(DATA TO EXAMINE Opens)

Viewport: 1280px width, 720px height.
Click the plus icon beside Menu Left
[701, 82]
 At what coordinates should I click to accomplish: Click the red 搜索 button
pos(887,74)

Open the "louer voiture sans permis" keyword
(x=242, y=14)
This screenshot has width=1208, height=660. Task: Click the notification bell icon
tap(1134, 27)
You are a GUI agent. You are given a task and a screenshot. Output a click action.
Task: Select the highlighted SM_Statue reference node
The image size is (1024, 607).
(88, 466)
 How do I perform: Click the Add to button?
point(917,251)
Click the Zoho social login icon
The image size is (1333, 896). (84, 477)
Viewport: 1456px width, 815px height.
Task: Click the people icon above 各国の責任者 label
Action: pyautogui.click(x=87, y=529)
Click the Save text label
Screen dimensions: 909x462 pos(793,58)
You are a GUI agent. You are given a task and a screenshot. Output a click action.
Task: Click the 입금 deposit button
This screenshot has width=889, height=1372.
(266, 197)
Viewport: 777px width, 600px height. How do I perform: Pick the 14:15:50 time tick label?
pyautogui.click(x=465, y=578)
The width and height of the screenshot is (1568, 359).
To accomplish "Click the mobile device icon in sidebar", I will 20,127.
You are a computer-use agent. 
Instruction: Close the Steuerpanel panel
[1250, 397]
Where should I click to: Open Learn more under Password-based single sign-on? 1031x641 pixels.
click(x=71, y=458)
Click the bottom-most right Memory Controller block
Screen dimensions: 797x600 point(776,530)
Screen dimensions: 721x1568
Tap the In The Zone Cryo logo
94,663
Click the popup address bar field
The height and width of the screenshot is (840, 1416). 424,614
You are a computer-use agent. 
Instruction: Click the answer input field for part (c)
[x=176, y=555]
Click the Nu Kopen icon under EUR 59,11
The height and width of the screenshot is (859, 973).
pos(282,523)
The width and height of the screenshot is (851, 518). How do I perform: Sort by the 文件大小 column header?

(DATA TO EXAMINE Closes)

WHAT THE TASK REQUIRES — Send back exactly the lines from the line with "Click the Nu Kopen icon under EUR 59,11" through the end of the records.

COMPLETED EXERCISE —
Click the Nu Kopen icon under EUR 59,11
The height and width of the screenshot is (859, 973).
pos(282,523)
The width and height of the screenshot is (851, 518). How do I perform: Sort by the 文件大小 column header?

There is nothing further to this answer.